→ INPUT RECORDS:
● ● ● ● ●

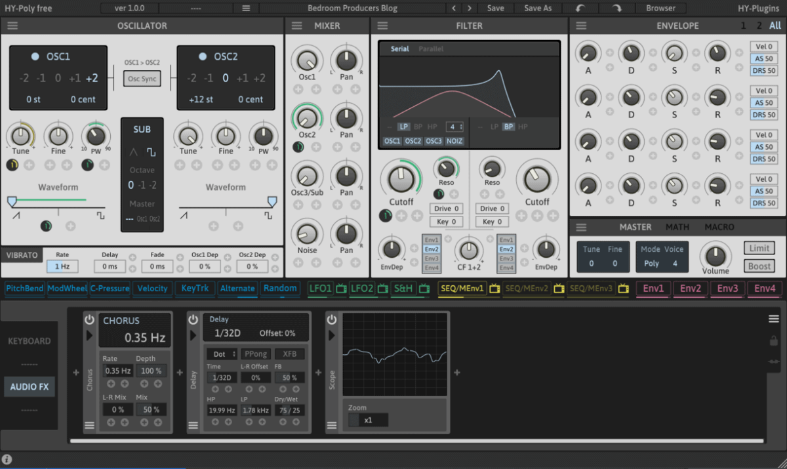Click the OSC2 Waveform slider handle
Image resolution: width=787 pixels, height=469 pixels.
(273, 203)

● ● ● ● ●

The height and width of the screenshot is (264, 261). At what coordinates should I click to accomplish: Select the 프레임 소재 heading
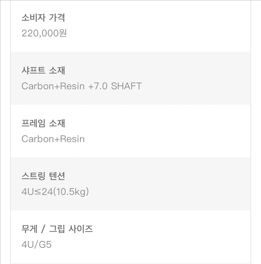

● ● ● ● ●

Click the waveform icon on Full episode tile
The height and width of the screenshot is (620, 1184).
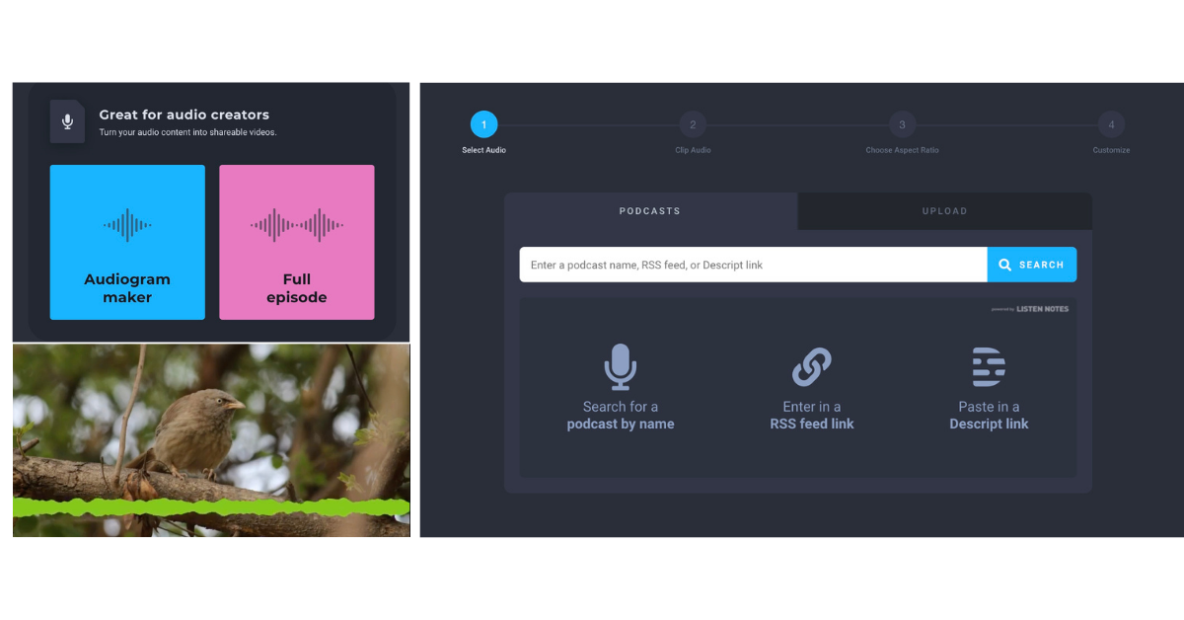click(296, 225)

● ● ● ● ●

Recast the records as a JSON list of strings, one string per line. Begin at the line that has "Click the waveform icon on Full episode tile" and stop after the line that has "click(296, 225)". Leave out blank lines and pictures.

[
  "Click the waveform icon on Full episode tile",
  "The height and width of the screenshot is (620, 1184).",
  "click(296, 225)"
]